Segment Start: Provided entries

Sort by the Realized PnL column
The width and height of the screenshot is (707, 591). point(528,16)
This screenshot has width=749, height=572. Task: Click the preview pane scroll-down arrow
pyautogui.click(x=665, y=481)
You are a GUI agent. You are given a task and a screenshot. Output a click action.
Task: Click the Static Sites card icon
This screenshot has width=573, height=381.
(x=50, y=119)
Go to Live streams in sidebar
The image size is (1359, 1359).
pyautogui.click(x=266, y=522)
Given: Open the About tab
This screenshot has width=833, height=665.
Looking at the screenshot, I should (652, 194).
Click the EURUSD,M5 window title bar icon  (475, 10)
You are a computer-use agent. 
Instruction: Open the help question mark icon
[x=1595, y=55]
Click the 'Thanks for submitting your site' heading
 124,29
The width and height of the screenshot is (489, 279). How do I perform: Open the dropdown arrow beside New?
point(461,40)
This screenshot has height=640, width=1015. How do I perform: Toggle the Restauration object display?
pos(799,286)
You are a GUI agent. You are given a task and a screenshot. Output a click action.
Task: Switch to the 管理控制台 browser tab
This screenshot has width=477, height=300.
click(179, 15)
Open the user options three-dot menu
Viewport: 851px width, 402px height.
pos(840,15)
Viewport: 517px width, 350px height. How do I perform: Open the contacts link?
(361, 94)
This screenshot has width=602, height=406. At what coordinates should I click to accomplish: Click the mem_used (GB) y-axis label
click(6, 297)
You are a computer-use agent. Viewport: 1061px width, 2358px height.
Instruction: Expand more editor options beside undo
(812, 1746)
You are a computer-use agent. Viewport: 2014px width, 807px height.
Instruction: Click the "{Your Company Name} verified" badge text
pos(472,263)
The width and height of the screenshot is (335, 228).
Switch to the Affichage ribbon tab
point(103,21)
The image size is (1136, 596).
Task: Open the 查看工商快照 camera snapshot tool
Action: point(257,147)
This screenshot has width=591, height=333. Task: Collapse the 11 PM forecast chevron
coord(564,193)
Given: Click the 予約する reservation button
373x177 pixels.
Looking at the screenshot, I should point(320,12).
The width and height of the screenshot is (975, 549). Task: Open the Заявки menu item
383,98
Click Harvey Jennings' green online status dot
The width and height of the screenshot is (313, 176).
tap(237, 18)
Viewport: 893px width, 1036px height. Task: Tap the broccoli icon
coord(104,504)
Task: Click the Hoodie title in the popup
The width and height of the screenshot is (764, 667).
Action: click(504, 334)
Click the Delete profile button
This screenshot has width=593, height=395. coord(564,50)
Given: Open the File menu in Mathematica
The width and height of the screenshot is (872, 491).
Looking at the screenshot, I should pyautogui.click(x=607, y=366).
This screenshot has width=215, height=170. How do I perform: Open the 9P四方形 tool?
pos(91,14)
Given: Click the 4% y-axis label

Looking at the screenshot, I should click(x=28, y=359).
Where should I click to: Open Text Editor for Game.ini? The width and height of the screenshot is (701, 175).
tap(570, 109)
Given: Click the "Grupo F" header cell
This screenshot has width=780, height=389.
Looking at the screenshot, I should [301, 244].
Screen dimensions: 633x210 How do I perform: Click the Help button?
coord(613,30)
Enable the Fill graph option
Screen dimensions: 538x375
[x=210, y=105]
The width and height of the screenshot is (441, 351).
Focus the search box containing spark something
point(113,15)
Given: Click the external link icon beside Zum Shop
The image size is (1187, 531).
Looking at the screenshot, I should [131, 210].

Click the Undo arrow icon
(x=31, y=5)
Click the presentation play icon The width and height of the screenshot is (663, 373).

Segment End: Provided entries

▶ [Exercise requirements]: Your task is to copy each line of the entries that includes the word "title".

▶ [Answer below]:
Click the EURUSD,M5 window title bar icon  (475, 10)
Task: Click the Hoodie title in the popup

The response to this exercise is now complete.